→ Anforderungen:
1. Beantworte zum Auszug über Friederich die folgenden Fragen:
(a) Wie hoch ist Friederichs IV-Rente im Monat?
(b) Was kostet das Essen im Tageshaus?
(c) Was kostet das Waschen der Kleider?
2. Gib aus dem Auszug über Friederich den Abschnitt zwischen „Friederich spricht ab“ und „Tageshauses, Paul Rubin.“, beide eingeschlossen, wortgetreu wieder.
3. Setze den Auszug über Friederich im Anschluss an seinen letzten Satz fort.

→ Ausgewählter Auszug:
Heute hat Friederich 41’000 Franken Schulden beim Staat. Seine IV-Rente beträgt 543 Franken im Monat, zuzüglich Ergänzungsleistungen. Mit Drogen hat Friederich nichts am Hut, sagt er, Alkohol geniesst er in Massen. Aber die Schulden haben ihn ruiniert, wie ein immer tiefer hängendes Damoklesschwert. Ökonomisch, gesundheitlich, und auch in sozialer Hinsicht.
«Ich bin teilweise selber Schuld an meinem Absturz, da gibt es keine Diskussion», sagt Friederich. «Ich hätte Hilfe gebraucht, aber die konnten mir meine Nächsten nicht geben. Als der Schuldenberg noch überschaubar war, wurde in der Familie mehr geschrieen als diskutiert.»
Friederich spricht ab und zu mit seiner älteren Schwester, über das Verhältnis zur Mutter will er nicht reden. Der Vater ist tot.
Heute sitzt Friederich jeden Tag im ersten Stock an der Wallstrasse 16. Hier liest er die Zeitung oder scannt das Internet. Er liest alles mögliche, Blogs, Wikipedia, sogar einen Instagram-Account hat er, den er aber kaum nutzt. Auch wenn er mit fast niemandem redet, ist Friederich beliebt, das sagen zumindest die Köche, und das sagt auch der Leiter des Tageshauses, Paul Rubin.
Und Friederich ist zu einem feinen Beobachter der Mechanismen in diesem Raum geworden.
Er findet zum Beispiel gut, dass das Essen, für viele die einzige warme Mahlzeit am Tag, drei Franken kostet. Zwischen 25 und 40 Teller gehen hier pro Tag über die Theke. «Das Essen kommt von der Tafel, man könnte das sicher auch gratis abgeben», sagt er, «aber wenn es nichts kostet, schwindet auch die Achtung und der Respekt.»
Das beobachtet er manchmal im Umgang mit dem offenen Kleiderschrank im Parterre. «Manche Gäste fragen bei den Mitarbeitern nach frischen Klamotten, weil sie die alten nicht waschen wollen. Das Waschen kostet zwei Franken, die Kleider gibts gratis, wenn man danach fragt.»

→ Datenteil:
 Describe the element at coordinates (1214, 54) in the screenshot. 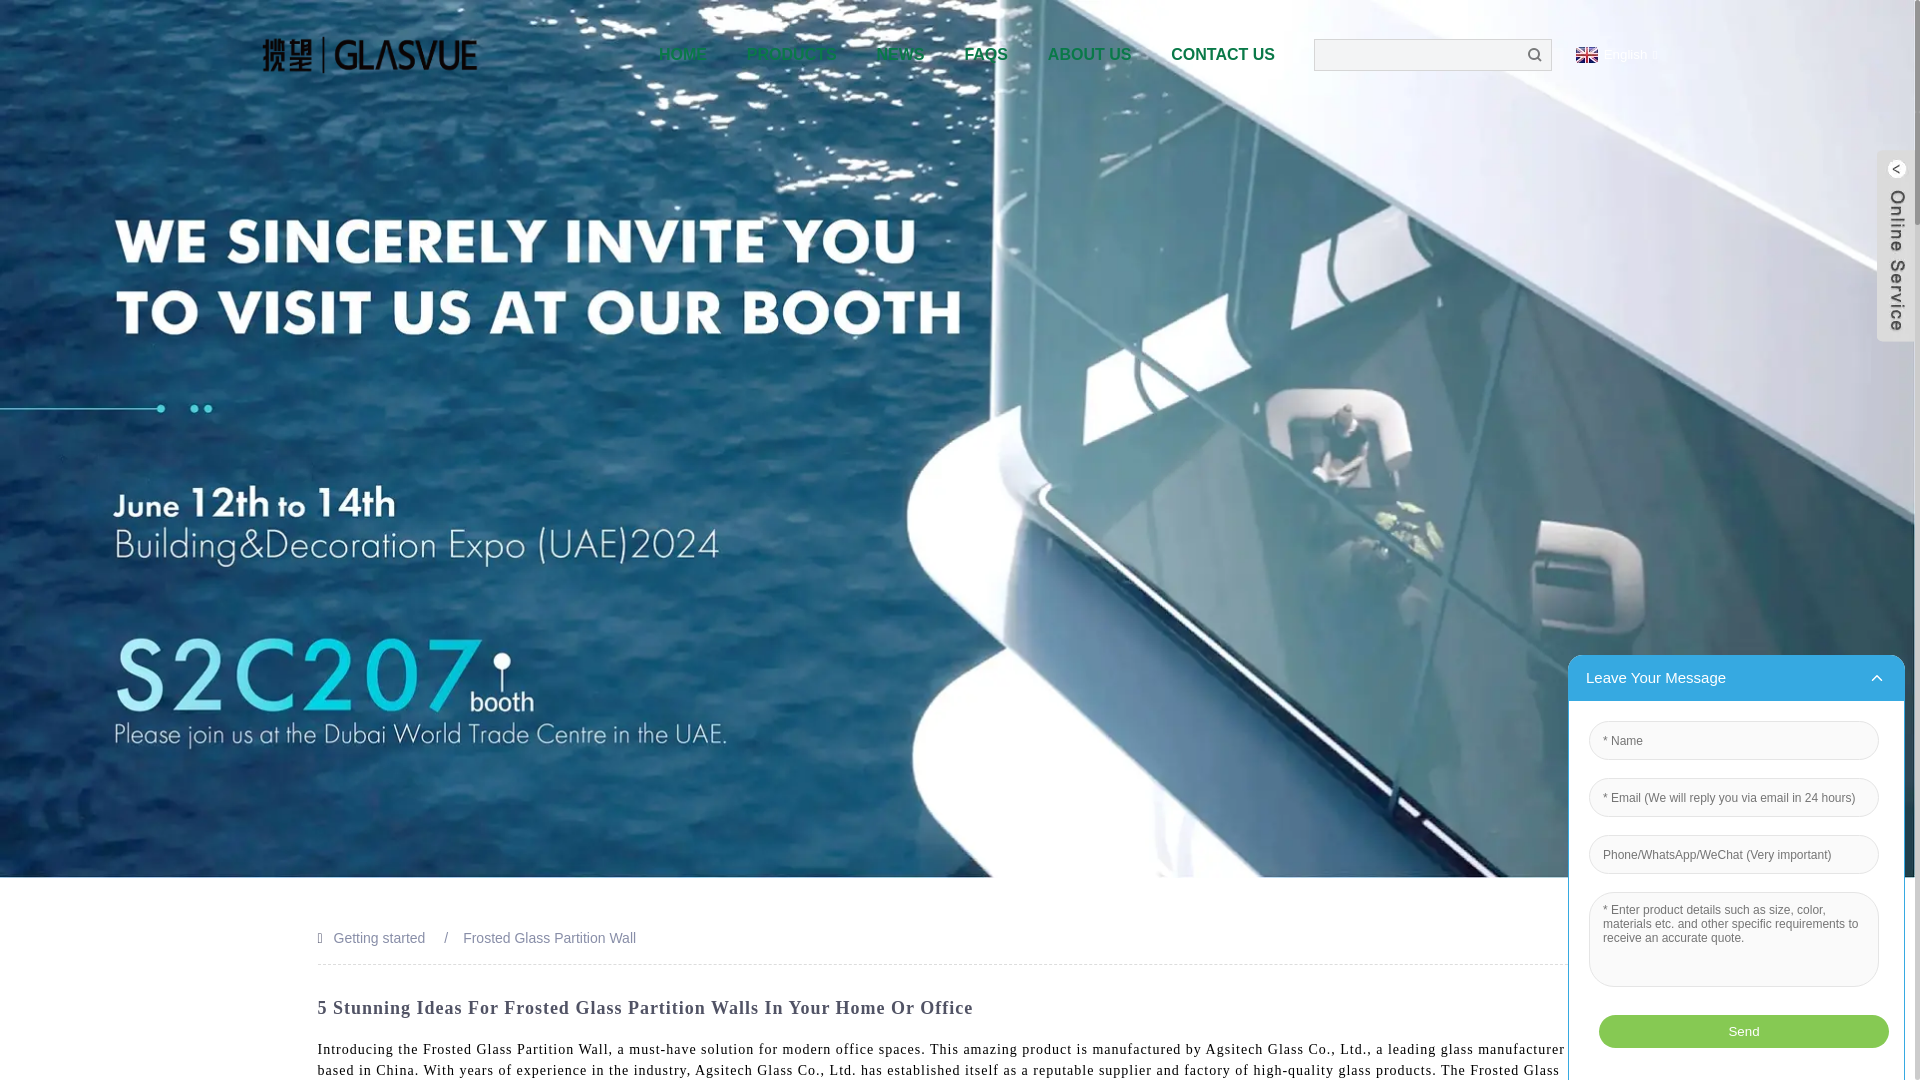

→ Antworten der Reihe:
1.
(a) 543 Franken im Monat, zuzüglich Ergänzungsleistungen
(b) Drei Franken
(c) Zwei Franken

2.
Friederich spricht ab und zu mit seiner älteren Schwester, über das Verhältnis zur Mutter will er nicht reden. Der Vater ist tot.
Heute sitzt Friederich jeden Tag im ersten Stock an der Wallstrasse 16. Hier liest er die Zeitung oder scannt das Internet. Er liest alles mögliche, Blogs, Wikipedia, sogar einen Instagram-Account hat er, den er aber kaum nutzt. Auch wenn er mit fast niemandem redet, ist Friederich beliebt, das sagen zumindest die Köche, und das sagt auch der Leiter des Tageshauses, Paul Rubin.

3.
So sei die Dynamik eben. Für moralische Überlegungen fehlen hier manchmal die Nerven.
Friederich selber legt grossen Wert darauf, wie er angezogen ist. «Das ist das Letzte, was dir in dieser Situation Halt gibt. Dass du anständig angezogen bist, dass du nicht aussiehst wie ein Ausgestossener und sofort erkannt wirst.»
Im Erdgeschoss stehen zwei Waschmaschinen, Duschen gibt es auch. «Ich bin gottenfroh, dass es diese Infrastruktur gibt, ohne sie wäre für viele das Leben unerträglich», sagt er.
Zum Jubiläum ist im Tageshaus eine kleine Feier anberaumt. Der Vorsteher des Gesundheitsdepartements, Lukas Engelberger, wird da sein, ein Poetry-Slammer performt ein paar Texte. Sie werden dann im ersten Stock um den Billardtisch stehen, zwischen der offenen Küche und dem Fumoir, und den Reden lauschen.
Sandor Friederich wird irgendwo in der Ecke stehen und sich das alles ansehen. Er hofft, es dauert nicht zu lang, aber wenn sich der Regierungsvertreter ein Bild machen kann, dann ist der Tag schon geglückt, meint er. «An diese Adresse findet kaum jemand den Weg, wir sind hier meistens unter uns. Ein bisschen Sichtbarkeit alle 25 Jahre ist nicht schlecht.»